WHAT TO WORK ON:
In the listing below, find the line containing "Given: Click the". Write out that line and every line after it to the end, exactly and only those.

PROVIDED ENTRIES:
----------------------------------------
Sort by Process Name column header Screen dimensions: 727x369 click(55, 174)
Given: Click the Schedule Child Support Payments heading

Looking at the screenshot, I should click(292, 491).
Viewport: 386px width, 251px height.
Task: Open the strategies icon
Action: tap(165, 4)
----------------------------------------
RESPONSE TO THE EXERCISE:
Given: Click the Schedule Child Support Payments heading

Looking at the screenshot, I should click(292, 491).
Viewport: 386px width, 251px height.
Task: Open the strategies icon
Action: tap(165, 4)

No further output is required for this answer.